There is much in the video that I would personally take issue with, as the kind of conservative who values the hadith, so quintessentially Muslim, that insists that ‘every umma has a particular quality, and the quality of my umma is modesty.’ (Ibn Majah) Gravamen and public restraint are surely part of the charm of Islam. In an age of unrestraint, we need to consider carefully the ways in which our traditions of modesty, for both genders, might be used as instruments by which a sad humanity can be called back to the truth. Modesty should not obstruct da’wa, but should facilitate it.
That would be a matter for the ulama. For them, too, is the knotty question of priorities: if some, particularly teenagers, seem to be reachable only by certain contemporary styles, as in the case of those who come to Islam through hip-hop and rap, then what are the formal boundaries which must apply in this long-range and potentially mass da’wa? We need a congress or consultation of some kind which can discuss these matters in full view, and guide these young people. I spend hours every day with a wide range of teenagers and other young adults, Muslim and non-Muslim; and I know how real is the spiritual need: but what are the proper paradigms for da’wa in our emergency situation?

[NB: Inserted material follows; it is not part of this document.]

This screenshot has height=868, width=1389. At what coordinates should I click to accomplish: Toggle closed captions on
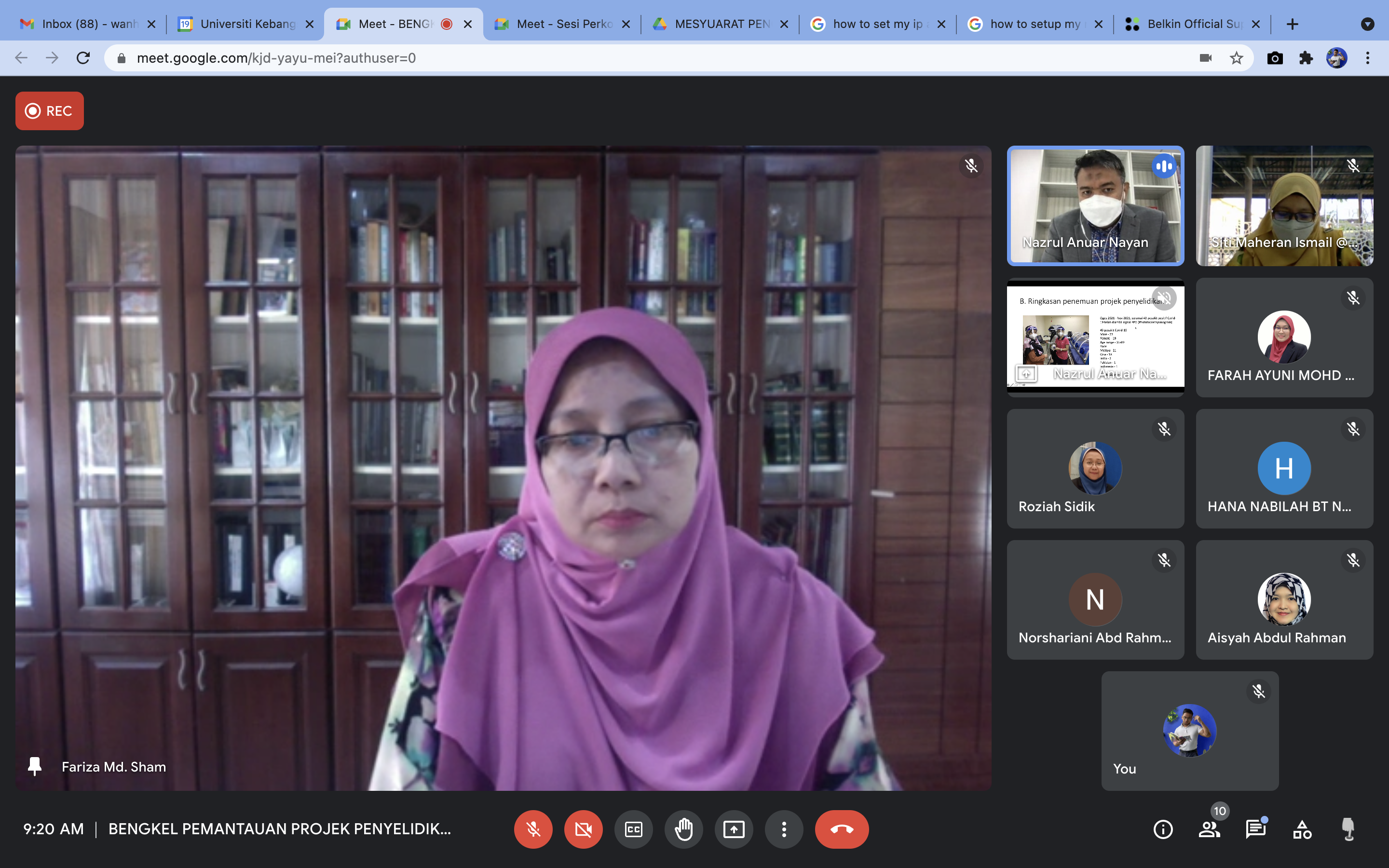[633, 829]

There is the further question of invading another’s culture: to what extent can we use the cultural or aural forms of others? We should not be xenophobic or fearful here. After all, we like tajwid in the maqams, although the maqams are from ancient Persia: does that mean that when we recite the Qur’an according to the rules of Nihavend that we are ‘imitating the unbelievers?’ No doubt the major ulema will explain the usuli paradigms and limits for what Shaykh Umar Abdallah calls the ‘cultural imperative’:
So many of our scholars attend jamboree conferences arranged by various regimes, which end with platitudinal resolutions about ‘peace and moderation.’ I think we should stop doing that now. How useful it would be if our scholars could attend a different event, to learn of our situation, hear the different viewpoints, and explain how our response ought to be, as a cool Shari’a judgement, far from panic and fearfulness.
I have no tie myself to this video, not having known the song or even heard of the singer before the final version appeared, or played any role in its editing. I did not know what it was! I appeared to be ‘happy’ in my own way, not in the way of the others, however that may be judged. My own sense in the arguments over instrumental music of various kinds is that the never-ending debate can be shortcircuited quite simply by remembering that the human voice is the most beautiful of instruments, and that by cultivating its correct harmonies we can produce genuinely spiritual sounds that are superior to anything that an instrument could generate. I have tried to do this with some Western folk harmonies, as in the second song here:
Can we improve this, so that it ‘goes viral’? Not in my hands, or with my voice! But perhaps some gifted young person can make it happen.
May Allah turn in forgiveness towards this umma, best of all ummas, give us sound knowledge of usul as well as furu’, heal our hearts, bring us together, and teach us wisdom in this difficult time. Amin!